MATERIAL SUPPLIED Block Start
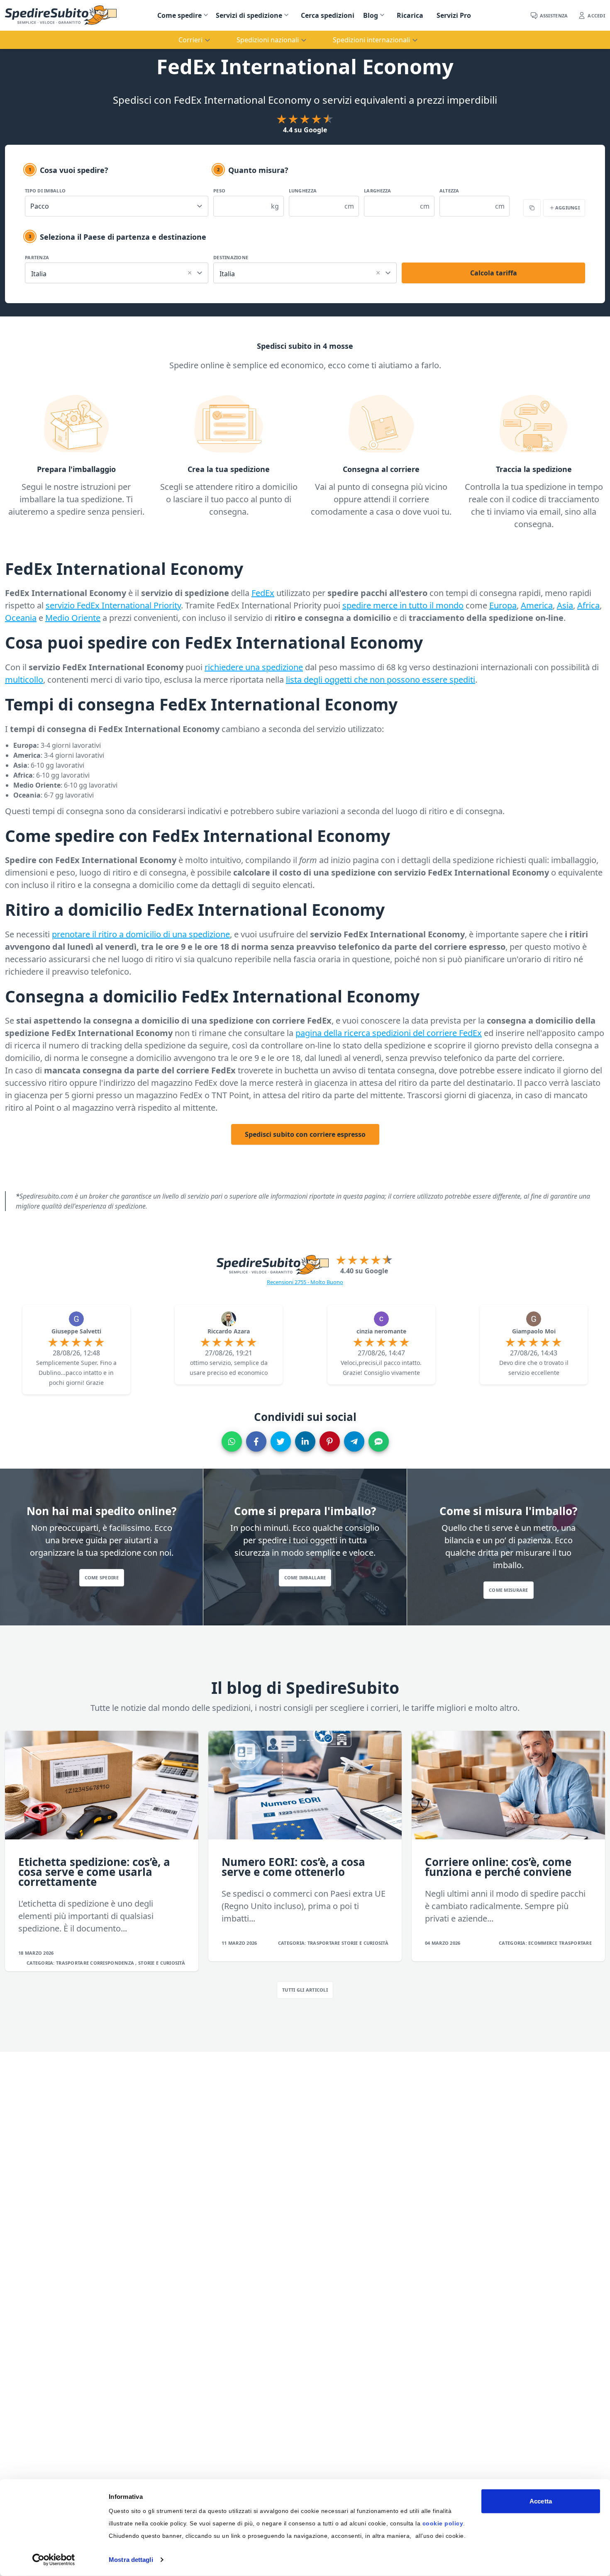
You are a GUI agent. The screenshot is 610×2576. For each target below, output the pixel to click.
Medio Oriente (72, 617)
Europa (503, 605)
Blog (370, 15)
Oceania (21, 617)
MATERIAL SUPPLIED Block End
(TASK TO CARRY OUT):
The output must match the records word for word, except that no pictures appear.

(EXERCISE RESULT):
You are a GUI agent. The screenshot is 610×2576. For each target below, output the pixel to click.
Medio Oriente (72, 617)
Europa (503, 605)
Blog (370, 15)
Oceania (21, 617)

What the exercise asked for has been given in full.